Only text belongs in your copy of the listing below; reproduce it exactly and leave out the pictures.

Stored data:

- - - -

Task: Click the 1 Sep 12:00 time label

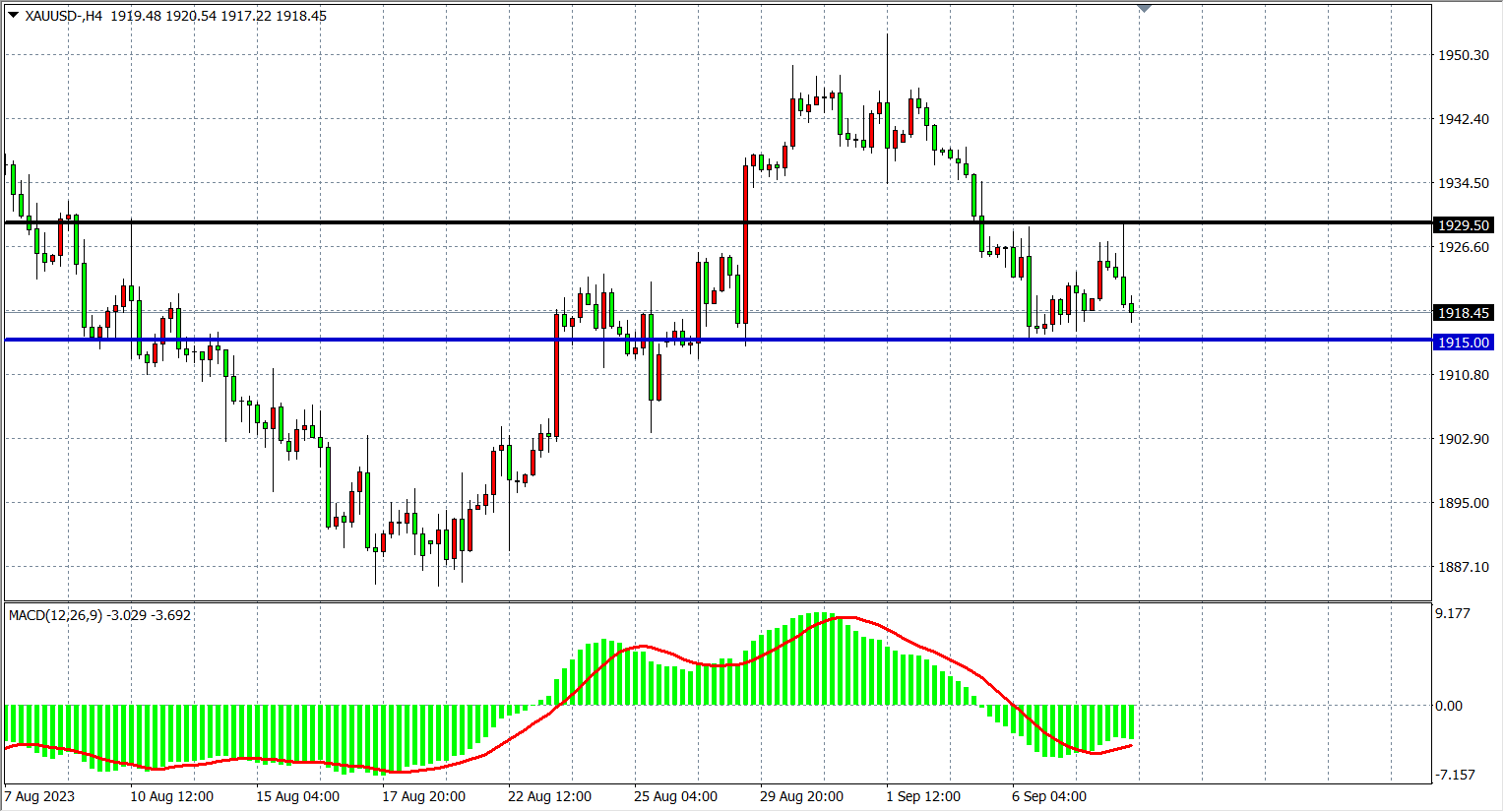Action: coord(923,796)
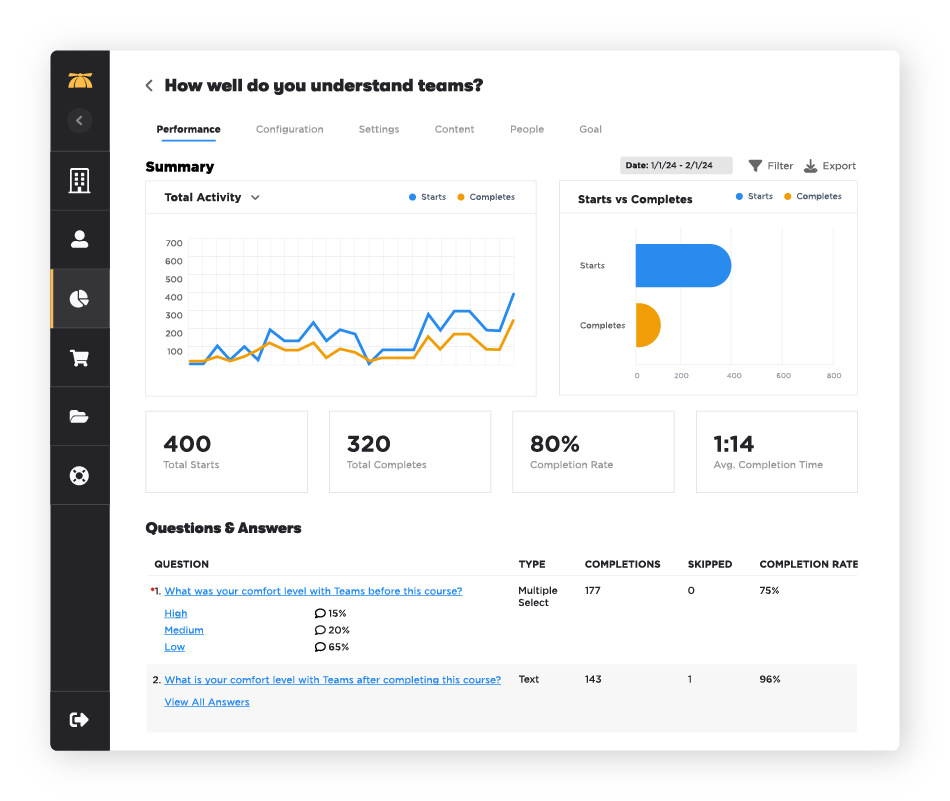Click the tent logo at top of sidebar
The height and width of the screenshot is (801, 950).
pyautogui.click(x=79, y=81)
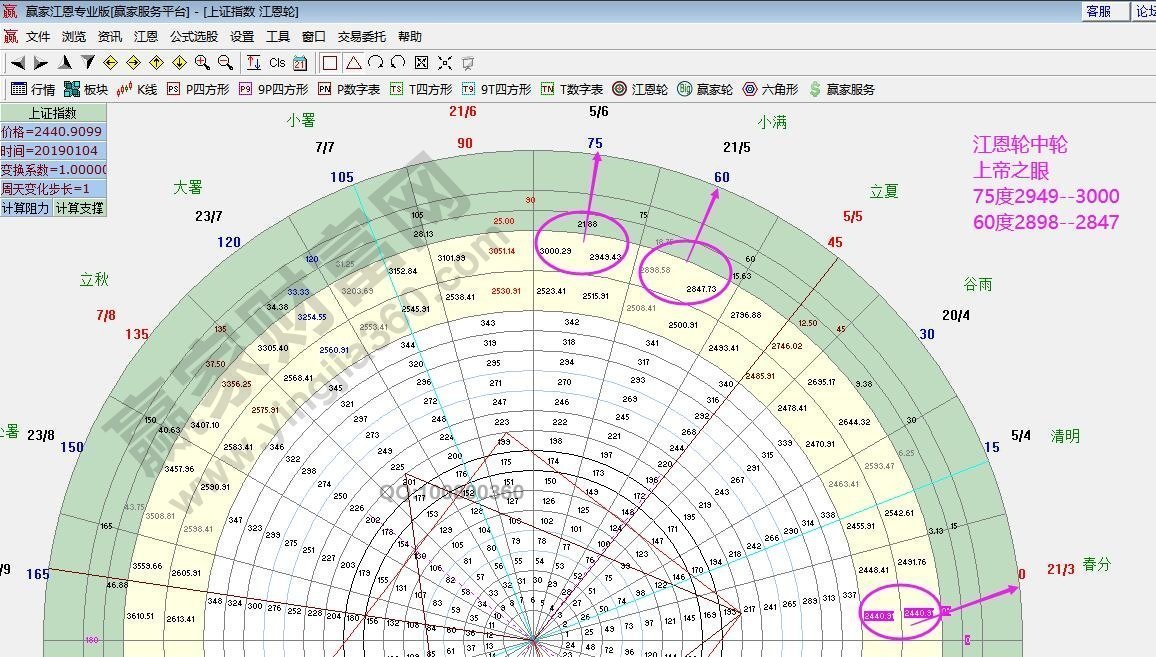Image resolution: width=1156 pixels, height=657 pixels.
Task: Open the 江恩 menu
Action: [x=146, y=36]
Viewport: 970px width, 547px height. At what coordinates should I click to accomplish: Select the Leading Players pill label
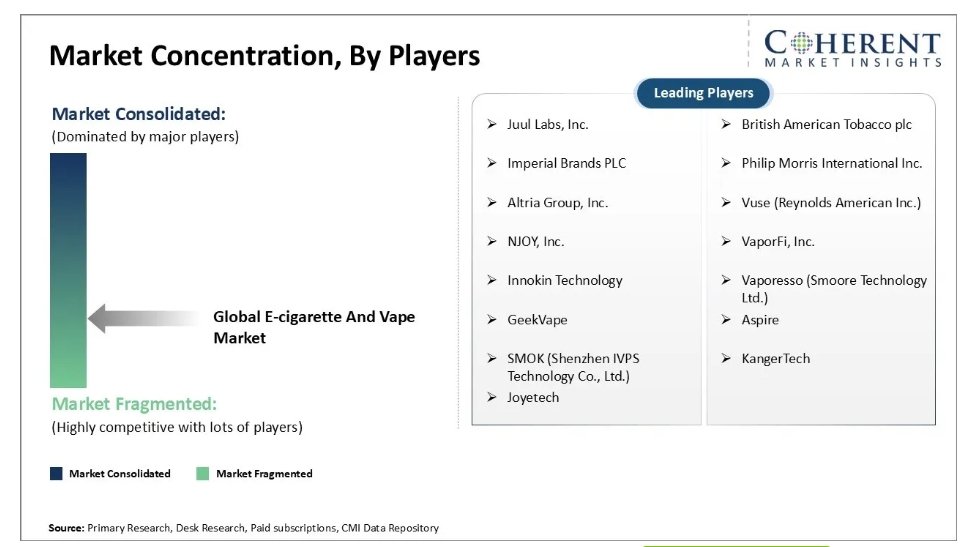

- - - -

Result:
Task: Click the 1 Sep 12:00 time label

Action: coord(923,796)
Click the tent logo at top of sidebar
The height and width of the screenshot is (801, 950).
pyautogui.click(x=79, y=81)
Image resolution: width=1156 pixels, height=657 pixels.
Task: Open the 江恩 menu
Action: [x=146, y=36]
Viewport: 970px width, 547px height. At what coordinates should I click to accomplish: Select the Leading Players pill label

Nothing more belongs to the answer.